The Connecticut Data Privacy Act (CTDPA) is operative since July 1, 2023, and so are certain amendments that were signed into law as recently as June 26th, 2023. The amendments focus on protecting consumer health data and protecting minors, with additional consumer health data protections already operative but with some obligations related to minors becoming operative mid to late 2024.
Additional Obligations for Processing Consumer Health Data
As other omnibus US state privacy laws, the CTDPA already applied to health data e.g. by including in its definition of “sensitive data” “data revealing… mental or physical health condition or diagnosis”. With the recent amendments, additional obligations apply to organizations that collect and use “consumer health data” (the same term as used in the Washington state My Health My Data Act, summarized here). In the CTDPA, consumer health data is defined as “any personal data that a controller uses to identify a consumer’s physical or mental health condition or diagnosis, and includes, but is not limited to, gender-affirming health data and reproductive sexual health data”.
Top 5 things to consider if your organization collects consumer health data about Connecticut residents as a consumer health data controller:
1. Obtain consent. Just as with other sensitive data under the CTDPA, organizations must obtain consent before processing consumer health data. Consent means a clear affirmative act signifying freely given, specific, informed and unambiguous agreement.
2. Don’t sell personal data. Selling (any exchange for valuable consideration) consumer health data is not prohibited under the CTDPA. But selling requires consent. With an increasing shift under US state laws towards consent requirements for selling health data, any organization that processes something resembling health data should consider taking steps required not to sell any personal data (such as putting required contractual terms in place). Because obtaining consent is burdensome and unlikely to result in high consent rates.
3. Impose data processing terms.
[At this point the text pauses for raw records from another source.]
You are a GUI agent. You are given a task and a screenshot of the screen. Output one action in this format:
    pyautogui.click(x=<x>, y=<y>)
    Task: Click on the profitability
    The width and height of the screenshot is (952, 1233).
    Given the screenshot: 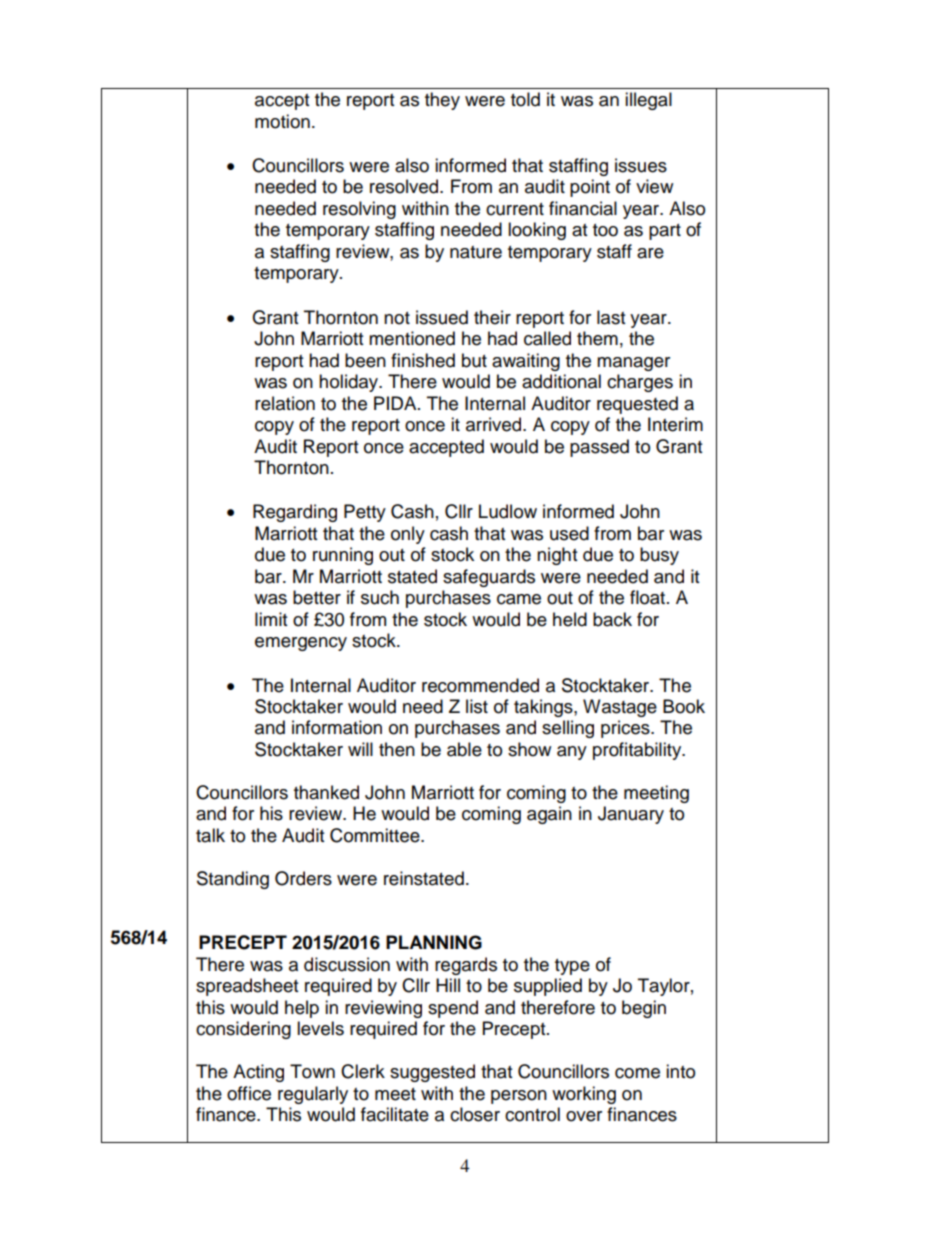 What is the action you would take?
    pyautogui.click(x=638, y=751)
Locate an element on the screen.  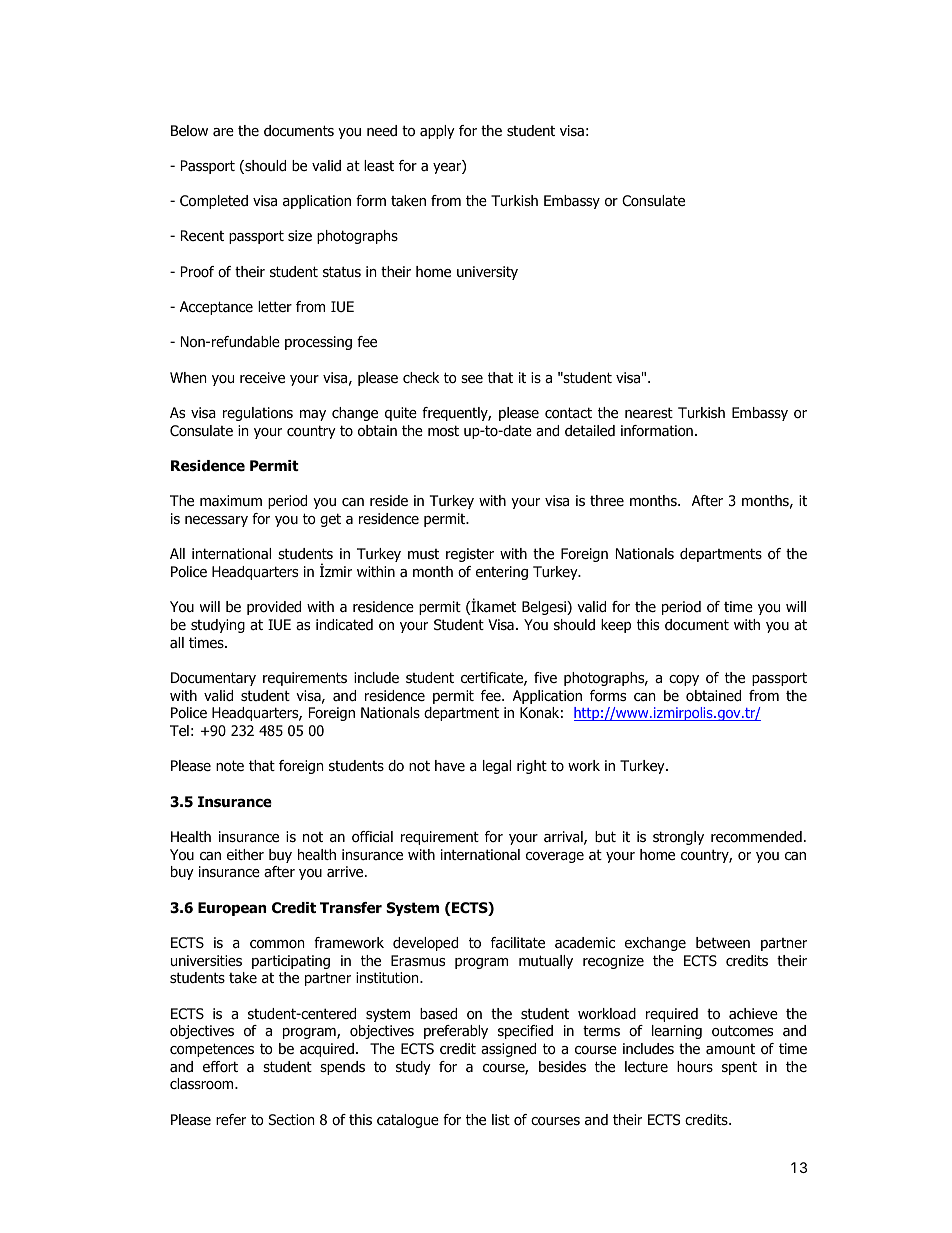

No person shall provide any processor with access to consumer health data unless such person and processor complies with the duties of processors under the CTDPA.
4. Implement binding protocols on workers. Ensure all employees and contractors with access to consumer health data are subject to contractual or statutory duties of confidentiality.
5. Don’t geofence around health facilities. If you operate any mental, reproductive, or sexual health facility, ensure that no geofences are used within 1,750 feet of the same for prohibited purposes such as collecting consumer health data or sending messages to consumers regarding their consumer health data.
Outlook
Unlike the Washington My Health My Data Act, the CTDPA does not include a private right of action. And until December 31, 2024, the Connecticut Attorney General shall, if a cure is deemed possible, issue a notice of violation to the consumer health data controller and give a 60 day cure period before bringing action. But requirements related to consumer health data (and personal data more broadly) are already operative in Connecticut and enforcement will follow. If your organization processes any personal data about Connecticut residents and has not yet taken steps to comply with the CTDPA, it will be most efficient to take steps to comply now and consider how CTDPA compliance can be operationalized along with compliance with privacy laws in other jurisdictions (such as the newly operative Colorado Privacy Act, see recent developments here).